Of the lines in the material below, print only those from the one containing "Task: Click Hollow To Hem cell for size 12" to the one containing "Given: Click the mirror parts video thumbnail", ends included, exactly as written and without pictures.

▶ Dataset entries:
━━━
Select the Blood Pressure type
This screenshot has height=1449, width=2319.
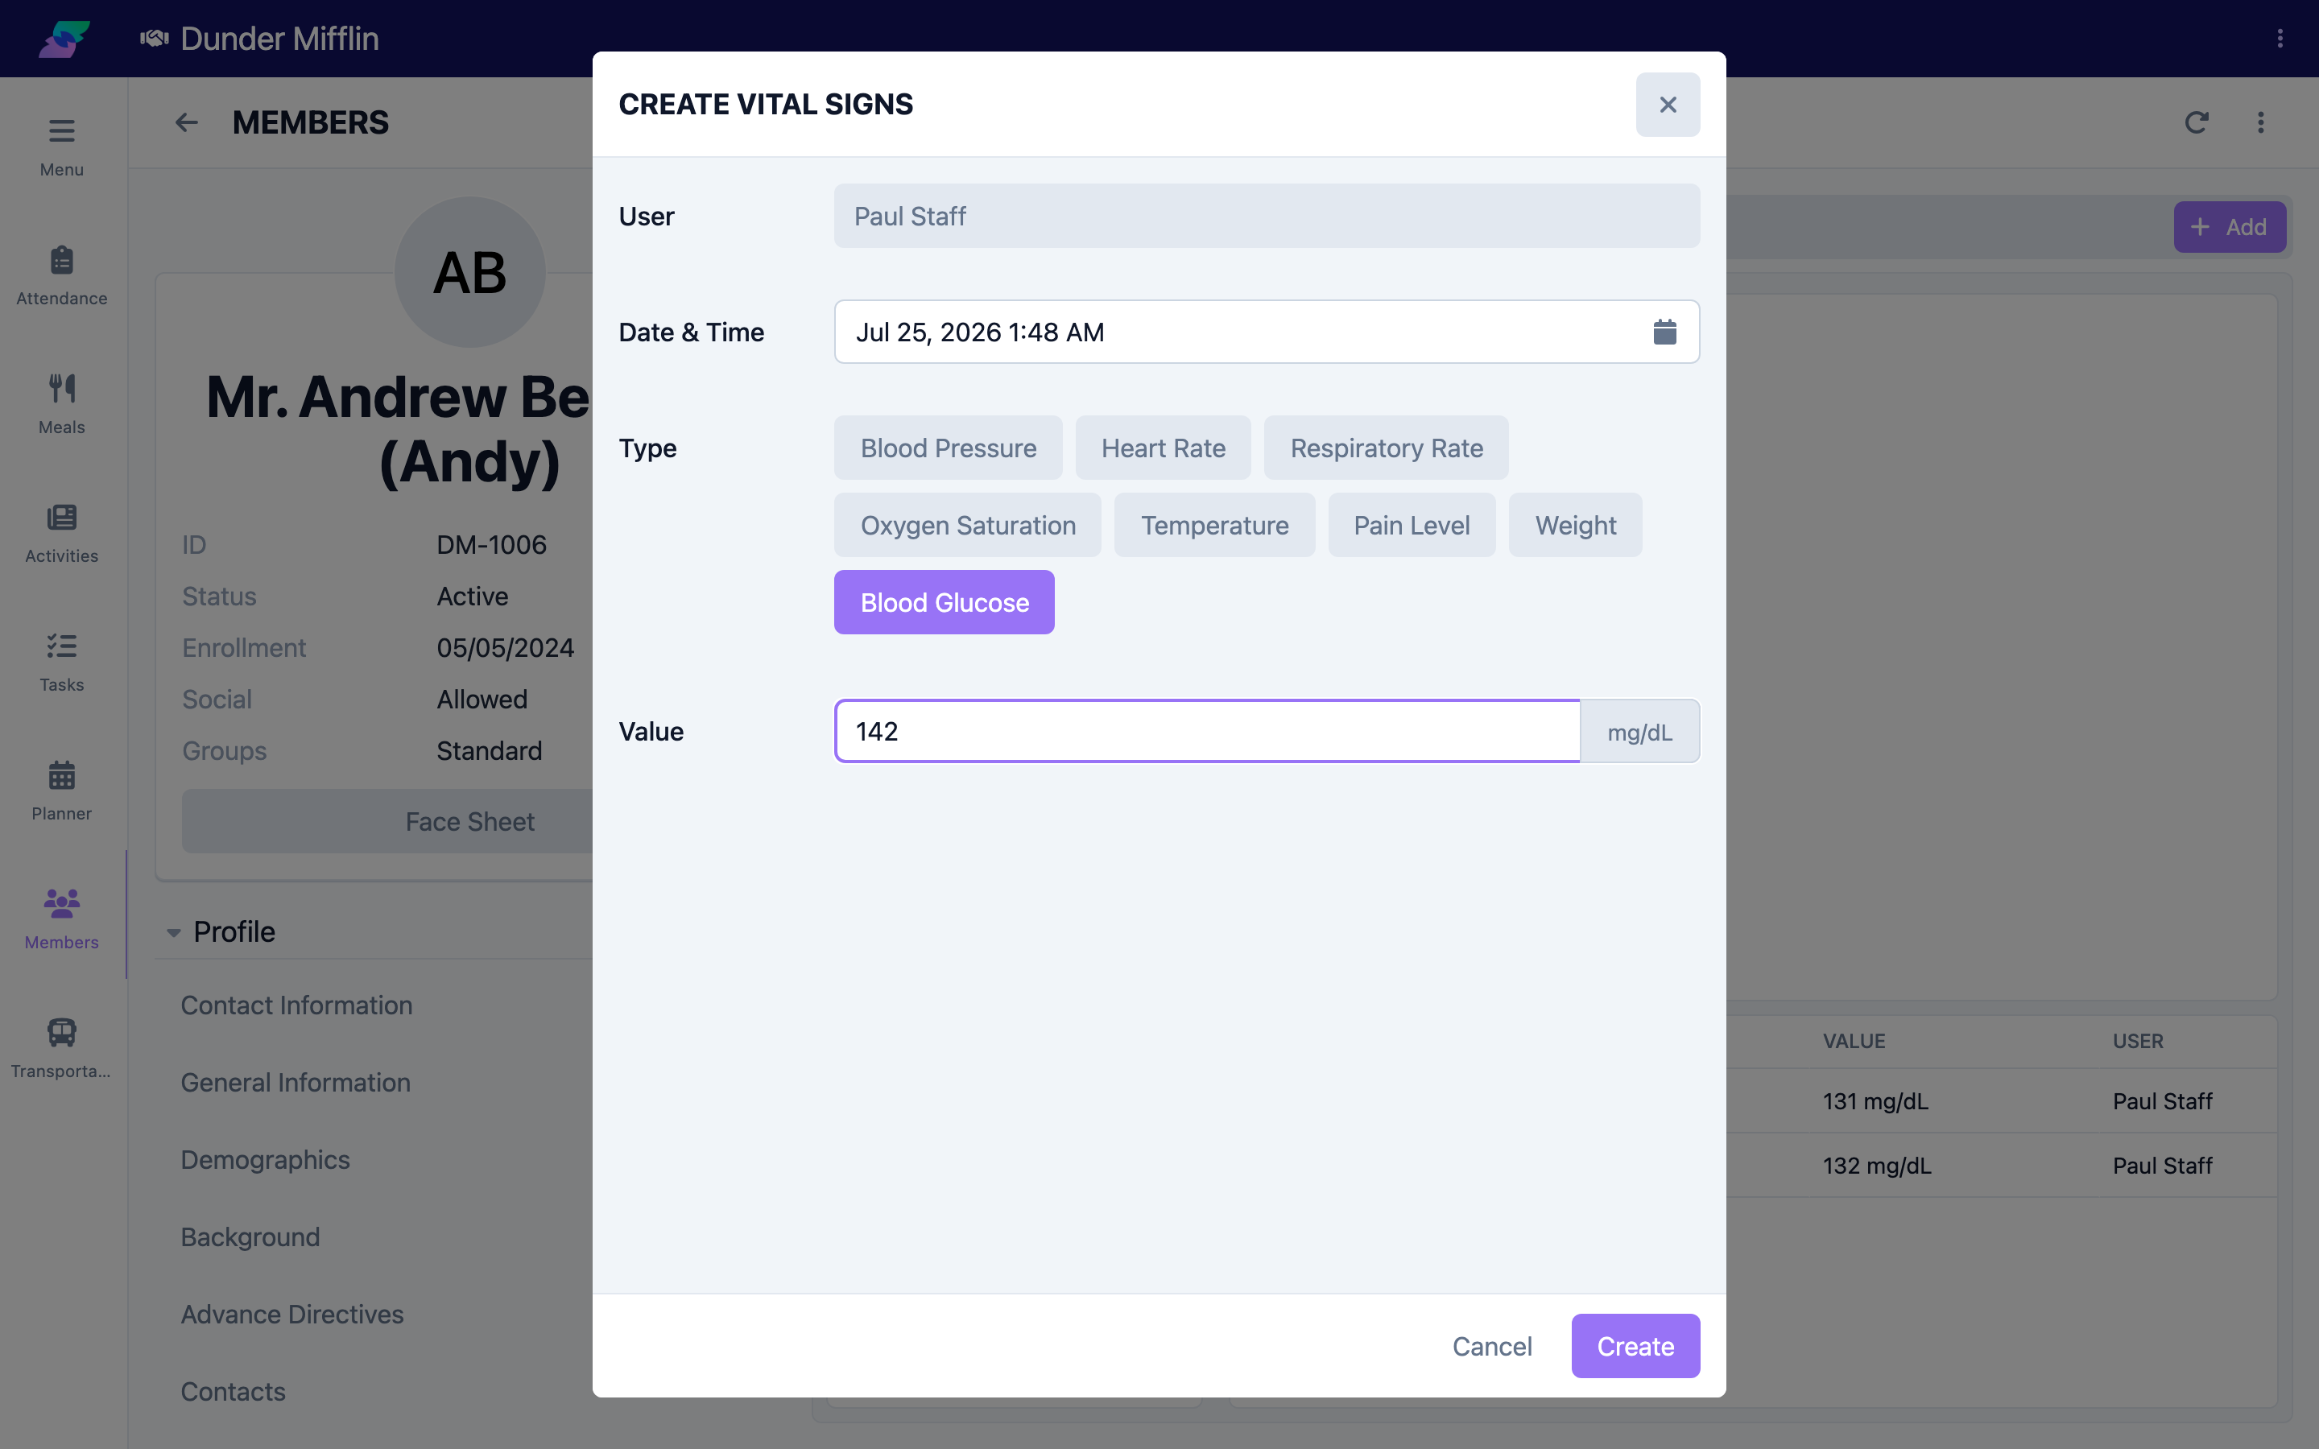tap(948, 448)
━━━
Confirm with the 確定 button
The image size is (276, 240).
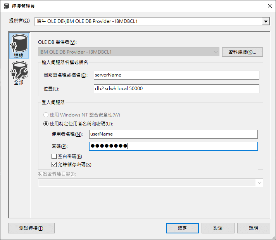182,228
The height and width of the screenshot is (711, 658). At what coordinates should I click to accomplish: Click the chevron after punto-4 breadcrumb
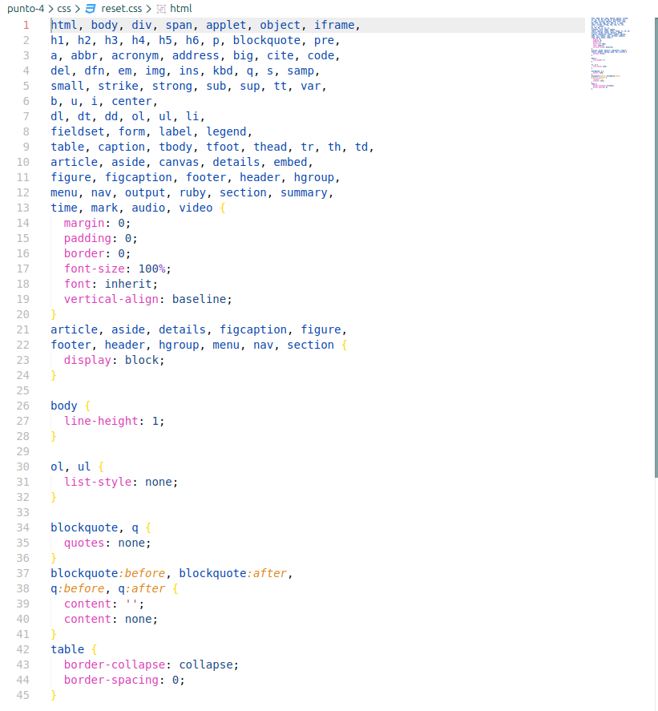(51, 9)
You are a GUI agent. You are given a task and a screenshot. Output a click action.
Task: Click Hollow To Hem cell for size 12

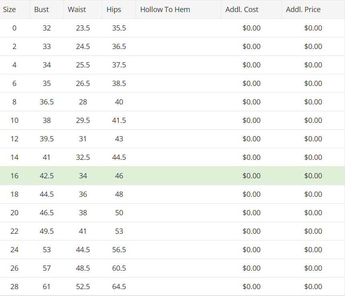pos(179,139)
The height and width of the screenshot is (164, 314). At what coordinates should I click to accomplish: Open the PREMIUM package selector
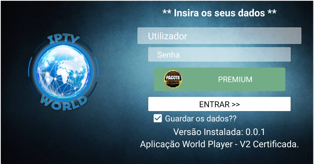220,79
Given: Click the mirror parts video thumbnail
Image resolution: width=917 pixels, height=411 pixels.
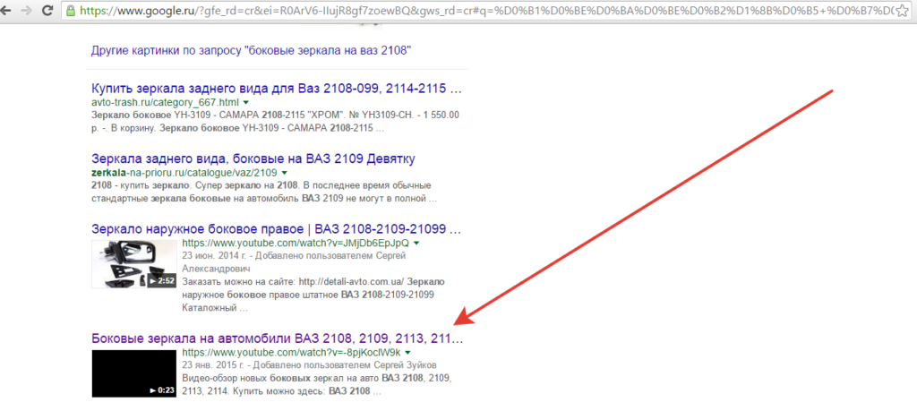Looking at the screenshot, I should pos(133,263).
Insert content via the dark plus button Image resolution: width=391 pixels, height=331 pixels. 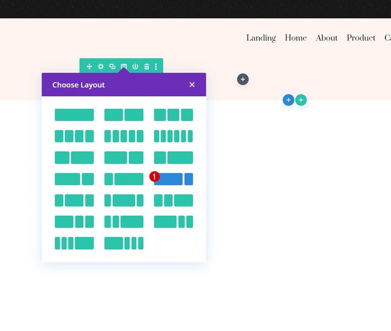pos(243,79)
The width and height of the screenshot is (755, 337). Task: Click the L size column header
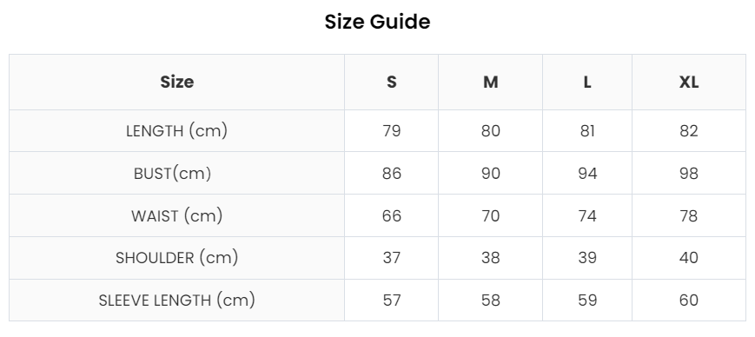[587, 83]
━━━
▶ Exercise response:
Task: Click Hollow To Hem cell for size 12

pos(179,139)
The height and width of the screenshot is (164, 314). At what coordinates should I click to accomplish: Open the PREMIUM package selector
220,79
Given: Click the mirror parts video thumbnail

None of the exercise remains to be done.